I designed and made the machines that I use to print. They are not perfect; they are part of a process that is constantly evolving. I love it!
Many of the prints dirive directly from my line drawings.
Drawing in Charcoal or Ink
I draw with charcoal and ink because it is challenging. I am not a slick, repetitive artist who has found something that sells and now dedicates his time to repeating that ‘something’ ad nauseum. I want to develop and change. My art is typically figurative because I look for the rhythms and echoes that resonate within us from the bodies form. I should add that I often use water as a theme, for the same reasons.
Recently, I have been using some print software to map my line drawing over the reference as a way of checking accuracy.
Along the way I have begun to experiment with the quality of line that is beginning to express some 'drawn' characteristics and some 'written' ones.
The net result is beginning to look like a future print that may end up in two colours.
As I began to experiment with colours, it began to look like a neon sign.

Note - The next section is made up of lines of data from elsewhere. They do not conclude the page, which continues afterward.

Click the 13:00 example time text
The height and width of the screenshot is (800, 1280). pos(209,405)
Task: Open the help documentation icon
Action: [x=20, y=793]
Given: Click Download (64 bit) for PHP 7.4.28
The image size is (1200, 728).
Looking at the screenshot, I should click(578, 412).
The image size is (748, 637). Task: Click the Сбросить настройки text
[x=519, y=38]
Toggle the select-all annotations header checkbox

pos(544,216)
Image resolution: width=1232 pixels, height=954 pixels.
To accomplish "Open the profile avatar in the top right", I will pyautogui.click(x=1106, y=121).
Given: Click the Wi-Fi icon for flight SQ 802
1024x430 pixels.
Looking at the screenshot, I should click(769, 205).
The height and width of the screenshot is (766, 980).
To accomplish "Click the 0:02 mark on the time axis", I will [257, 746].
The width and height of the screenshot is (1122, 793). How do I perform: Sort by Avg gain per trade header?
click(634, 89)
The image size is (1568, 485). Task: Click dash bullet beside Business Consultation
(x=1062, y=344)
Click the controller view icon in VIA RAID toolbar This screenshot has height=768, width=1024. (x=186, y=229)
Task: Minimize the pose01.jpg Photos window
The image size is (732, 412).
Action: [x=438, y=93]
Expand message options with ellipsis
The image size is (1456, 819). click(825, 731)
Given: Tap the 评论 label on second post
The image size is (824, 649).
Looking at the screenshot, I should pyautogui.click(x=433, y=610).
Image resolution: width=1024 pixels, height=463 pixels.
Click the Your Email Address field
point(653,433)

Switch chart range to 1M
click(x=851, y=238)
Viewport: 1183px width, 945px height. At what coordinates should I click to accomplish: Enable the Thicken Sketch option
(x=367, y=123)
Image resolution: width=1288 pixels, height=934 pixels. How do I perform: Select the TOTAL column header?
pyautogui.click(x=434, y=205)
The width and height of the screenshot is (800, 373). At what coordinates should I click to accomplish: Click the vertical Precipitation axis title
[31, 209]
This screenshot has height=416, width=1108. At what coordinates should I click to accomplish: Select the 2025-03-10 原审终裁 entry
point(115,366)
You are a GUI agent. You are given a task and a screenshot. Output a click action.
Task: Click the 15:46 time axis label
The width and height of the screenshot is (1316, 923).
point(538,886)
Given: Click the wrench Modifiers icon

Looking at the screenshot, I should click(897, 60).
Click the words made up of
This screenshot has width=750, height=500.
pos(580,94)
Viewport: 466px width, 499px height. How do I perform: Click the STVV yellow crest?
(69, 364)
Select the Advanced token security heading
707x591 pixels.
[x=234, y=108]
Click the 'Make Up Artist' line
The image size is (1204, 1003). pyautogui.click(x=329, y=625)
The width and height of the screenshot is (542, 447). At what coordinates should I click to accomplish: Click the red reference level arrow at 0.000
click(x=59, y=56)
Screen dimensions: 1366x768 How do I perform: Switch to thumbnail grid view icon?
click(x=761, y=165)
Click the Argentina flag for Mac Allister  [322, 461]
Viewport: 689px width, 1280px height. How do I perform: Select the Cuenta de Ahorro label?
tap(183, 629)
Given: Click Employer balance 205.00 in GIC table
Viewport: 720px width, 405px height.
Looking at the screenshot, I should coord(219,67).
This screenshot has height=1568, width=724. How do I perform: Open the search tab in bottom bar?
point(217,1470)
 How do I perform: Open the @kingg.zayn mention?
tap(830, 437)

As I arrived at this image it reminded me of Zibby, a good friend of mine who is gay, so I gave it a PRIDE title in his honour.
So, at this point I begin to think that this looks like some graphic design from the 1980's and the whole thing goes back into the washing machine that is my brain.
And so one thing is leading to another.
Carving Wood
I carve wood because it is for me the best balance between mind and hands. The wood offers enough resistance to give my mind time to consider every movement.
All art is both surface and substance. The one seduces the senses and the other engages the mind. This is my aim.
My artwork is not about exhibiting clever techniques or showing how much skill can be inflicted upon one piece of work.
I work within the philosophy of 'Truth to Materials'. I do not try to recreate nature, that would be a fool's errand. It is about getting the image that is in my head out and in to the real world. It is about exploring a line of enquiry. A journey that may pass from piece to piece.
The object that is produced is, in a way, a by-product of this search. Once complete it can serve me in only one more way. To finance the next step on the journey. The next object.
A Philosophy of Narrative Threads
‘….but there is this one glorious, timeless moment, not of ‘being but rather of ‘becoming’ that happens while these threads are together’
Each object has its own story and each object is, in any moment, in a step or phase, in a longer journey.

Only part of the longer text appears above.